▼▼▼
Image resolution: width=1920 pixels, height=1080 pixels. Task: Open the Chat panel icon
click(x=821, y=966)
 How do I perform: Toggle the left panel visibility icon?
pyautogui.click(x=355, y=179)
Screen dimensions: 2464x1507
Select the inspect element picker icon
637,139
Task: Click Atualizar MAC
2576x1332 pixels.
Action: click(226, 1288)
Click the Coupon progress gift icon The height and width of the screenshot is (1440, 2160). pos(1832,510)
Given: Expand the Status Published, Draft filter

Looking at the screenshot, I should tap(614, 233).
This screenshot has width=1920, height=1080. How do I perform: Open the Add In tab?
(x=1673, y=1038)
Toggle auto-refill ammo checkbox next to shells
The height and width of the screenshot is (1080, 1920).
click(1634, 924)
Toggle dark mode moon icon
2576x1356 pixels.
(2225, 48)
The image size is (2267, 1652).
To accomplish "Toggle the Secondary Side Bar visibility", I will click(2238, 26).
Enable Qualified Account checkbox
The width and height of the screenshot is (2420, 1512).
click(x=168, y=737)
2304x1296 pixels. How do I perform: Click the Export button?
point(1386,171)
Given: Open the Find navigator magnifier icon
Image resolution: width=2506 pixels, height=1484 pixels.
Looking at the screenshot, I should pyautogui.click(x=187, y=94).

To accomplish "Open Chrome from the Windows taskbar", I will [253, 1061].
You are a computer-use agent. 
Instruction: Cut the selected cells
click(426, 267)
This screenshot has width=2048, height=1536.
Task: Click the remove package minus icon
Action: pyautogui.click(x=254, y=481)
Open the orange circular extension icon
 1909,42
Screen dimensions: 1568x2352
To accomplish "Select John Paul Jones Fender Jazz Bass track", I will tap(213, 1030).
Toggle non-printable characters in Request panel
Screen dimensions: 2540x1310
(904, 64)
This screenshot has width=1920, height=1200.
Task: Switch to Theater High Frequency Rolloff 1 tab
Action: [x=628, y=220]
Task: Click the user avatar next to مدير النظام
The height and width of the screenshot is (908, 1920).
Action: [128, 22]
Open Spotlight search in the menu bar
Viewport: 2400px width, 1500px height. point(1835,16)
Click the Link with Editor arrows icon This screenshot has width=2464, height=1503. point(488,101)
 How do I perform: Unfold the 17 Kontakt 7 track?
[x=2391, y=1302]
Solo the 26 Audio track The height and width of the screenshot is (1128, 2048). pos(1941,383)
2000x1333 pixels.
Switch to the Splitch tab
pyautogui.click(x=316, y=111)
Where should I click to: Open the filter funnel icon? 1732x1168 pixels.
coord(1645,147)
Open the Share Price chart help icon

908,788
▲▲▲
DESCRIPTION OF THE TASK - Say how many lines above include "next", please, and nothing else.

EXPECTED OUTPUT - 2